“Hey, everyone: let’s organize the house!” That’s not exactly what kids want to hear at the end of their summer vacation. But an organized home is more than just a pretty space. According to a 25-year study published by the University of Michigan, kids from clean homes tend to pursue more education and earn higher incomes than kids from messy homes

That’s no surprise to Rosemary Chieppo, organizing guru and author of Clutter, Chaos & the Cure. “Getting organized is like buying time for your life. Teaching your kids how to be organized is like giving them a degree in life skills,” she says.
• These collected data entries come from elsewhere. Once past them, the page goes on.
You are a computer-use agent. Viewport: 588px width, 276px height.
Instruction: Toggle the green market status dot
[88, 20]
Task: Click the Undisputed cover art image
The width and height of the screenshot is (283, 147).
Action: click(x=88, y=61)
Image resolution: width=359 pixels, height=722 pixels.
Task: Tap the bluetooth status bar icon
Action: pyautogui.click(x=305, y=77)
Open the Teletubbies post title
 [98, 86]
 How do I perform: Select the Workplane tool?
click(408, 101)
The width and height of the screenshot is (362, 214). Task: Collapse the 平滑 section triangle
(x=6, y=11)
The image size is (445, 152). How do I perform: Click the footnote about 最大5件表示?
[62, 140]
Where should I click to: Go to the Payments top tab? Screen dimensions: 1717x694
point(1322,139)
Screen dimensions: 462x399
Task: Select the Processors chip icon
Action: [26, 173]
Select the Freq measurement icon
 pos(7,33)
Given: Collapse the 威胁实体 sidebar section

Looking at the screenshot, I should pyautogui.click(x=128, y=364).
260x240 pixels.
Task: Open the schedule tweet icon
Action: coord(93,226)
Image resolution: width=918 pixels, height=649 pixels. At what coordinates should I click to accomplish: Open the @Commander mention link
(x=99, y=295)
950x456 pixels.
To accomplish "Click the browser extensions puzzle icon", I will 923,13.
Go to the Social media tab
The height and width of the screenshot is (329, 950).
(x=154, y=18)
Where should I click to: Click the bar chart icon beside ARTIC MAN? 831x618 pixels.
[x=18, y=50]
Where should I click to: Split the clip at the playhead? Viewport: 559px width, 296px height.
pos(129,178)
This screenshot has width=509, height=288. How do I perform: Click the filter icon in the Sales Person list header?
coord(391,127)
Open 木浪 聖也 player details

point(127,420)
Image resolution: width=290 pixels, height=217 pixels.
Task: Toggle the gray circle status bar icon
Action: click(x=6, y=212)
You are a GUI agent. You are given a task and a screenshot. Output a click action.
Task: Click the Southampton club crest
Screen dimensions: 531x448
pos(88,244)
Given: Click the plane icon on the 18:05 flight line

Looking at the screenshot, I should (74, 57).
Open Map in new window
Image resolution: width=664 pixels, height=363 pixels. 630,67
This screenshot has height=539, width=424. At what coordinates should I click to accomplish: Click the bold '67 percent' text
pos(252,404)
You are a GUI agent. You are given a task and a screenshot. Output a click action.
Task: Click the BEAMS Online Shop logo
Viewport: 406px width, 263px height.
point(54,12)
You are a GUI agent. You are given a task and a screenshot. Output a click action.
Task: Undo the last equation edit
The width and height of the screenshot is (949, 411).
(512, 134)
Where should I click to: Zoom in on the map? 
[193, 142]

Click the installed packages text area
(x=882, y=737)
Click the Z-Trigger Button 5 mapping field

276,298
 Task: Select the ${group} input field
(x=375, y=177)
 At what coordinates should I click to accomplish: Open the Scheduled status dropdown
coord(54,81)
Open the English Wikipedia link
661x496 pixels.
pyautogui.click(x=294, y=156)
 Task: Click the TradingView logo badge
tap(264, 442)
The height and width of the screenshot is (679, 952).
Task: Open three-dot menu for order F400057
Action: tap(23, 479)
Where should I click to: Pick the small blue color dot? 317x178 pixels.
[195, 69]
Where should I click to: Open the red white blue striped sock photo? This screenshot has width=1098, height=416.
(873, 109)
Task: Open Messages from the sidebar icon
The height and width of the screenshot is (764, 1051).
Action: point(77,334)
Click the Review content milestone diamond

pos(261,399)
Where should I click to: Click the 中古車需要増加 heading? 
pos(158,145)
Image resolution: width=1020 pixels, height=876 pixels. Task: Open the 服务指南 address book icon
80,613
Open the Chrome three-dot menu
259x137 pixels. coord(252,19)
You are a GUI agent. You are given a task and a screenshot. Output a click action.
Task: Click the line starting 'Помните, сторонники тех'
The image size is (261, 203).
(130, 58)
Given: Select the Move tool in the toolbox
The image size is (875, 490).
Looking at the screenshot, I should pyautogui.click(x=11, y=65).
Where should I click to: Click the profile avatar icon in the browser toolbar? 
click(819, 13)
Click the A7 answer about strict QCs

The approaching school year requires some organizational adjustments in the house. It also means putting away outdoor toys, tools and furniture for the season. Finally, with all the driving to school, sports practices and music rehearsals, you’ll want to make sure the car is ready for action, too.

Here are some simple steps you and your kids can take to organize the homestead before the school bell tolls.

The Yard

  1. Start with a plan. If you acquired a few extra things this summer, you’ll quickly find that garage and shed space is limited. Take a few minutes to think through the best arrangement. “The basic rule is to give everything a home,” Rosemary advises. “Keep like items with like items by creating specific zones, such as a gardening zone and a camping gear zone.” When you use containers for small items, label them clearly.
  2. Keep it clean. Pulling dirty, rusted or moldy items out of storage is miserable. Take the time to store things properly now. Clean the dirt and old weed shavings off yard tools and equipment. Be sure lawn furniture is dry and wiped down, and then stored properly. For furniture cushions, Rosemary recommends nylon bags or plastic bins to keep the dust away.
  3. Be creative with storage. Put tall gardening tools such as rakes and shovels in a sturdy trash barrel with wheels. Get a second barrel for sports equipment like baseball bats and hockey sticks. Use summer suitcases and the empty drawers in that old dresser for smaller and less rugged items. If it’s broken, unused, or outgrown (or will be by next summer), throw it away or donate it.

The Car

  1. Out with the old, in with the new. Look in the trunk and the back seat (and under the seats) for space-consuming summer items that can be removed, such as water toys, coolers and beach towels. Be sure to clean and dry all surfaces to keep dirt, sand and water off of school backpacks and lunch bags. Check interior storage areas such as the glove compartment for food wrappers and other trash. As a bonus, you might find a missing music CD or two.
  2. Catch up on maintenance. Oil changes, tire rotations, and wheel alignments can be endlessly postponed when every school week is as busy as the last one. Pick one morning in the next couple of weeks to get these tasks completed. If your car is due for service, schedule your appointment to occur before school starts.
  3. Make it routine. Plan regular times every week to wash the car and buy gas. If you post the family’s weekly schedule on the fridge, include these tasks. For example, it may be most convenient to stop for gas on the way home from your daughter’s Tuesday piano lesson. The kids can wash the car first thing Saturday morning. You can also teach them to kick the tires and check fluid levels while they’re at it. Hint: they may be more motivated to get up if you pay them.

The House

  1. Prepare their work stations. A well-defined space for studies helps kids focus. Be sure it’s well lit and away from noisy distractions such as TVs and telephones. Set up shelves and handy storage bins within easy reach for all their supplies, so they won’t waste time looking for things. Make sure your child has a notebook or calendar for listing requirements and due dates for all assignments, reports and projects. Include weekly activities and projects, such as sports practice and household chores.
  2. Get ready to go. This is critical for avoiding frantic searches and frustration in the morning, Rosemary says. Schedule a regular time each evening to prepare for the next day. Make a spot for each child, and have him set out backpacks, assignments, and musical instruments or sports items. Post a checklist near the door with everything he needs (like the lunch bag), for a final review before leaving. Finally, don’t forget a Parent’s Box, where kids can place field trip information and other papers that need a parent’s signature.
  3. Make laundry manageable. This least enjoyable task can be the most frustrating when it’s disorganized. Provide a hamper for each child, and place it in the bedroom. For older kids, this helps them be responsible for washing their own clothes. For bedding or clothing from several kids that gets washed together, use a permanent marker to make small dots on the labels. Here’s Rosemary’s trick that’s easy now and handy for hand-me-downs later: put a single dot on items for the oldest child, two dots for the second child, and so on. Children who aren’t yet able to read can use the dots to help sort clothes. When an item is ready to pass on to the next child, you can simply add one more dot.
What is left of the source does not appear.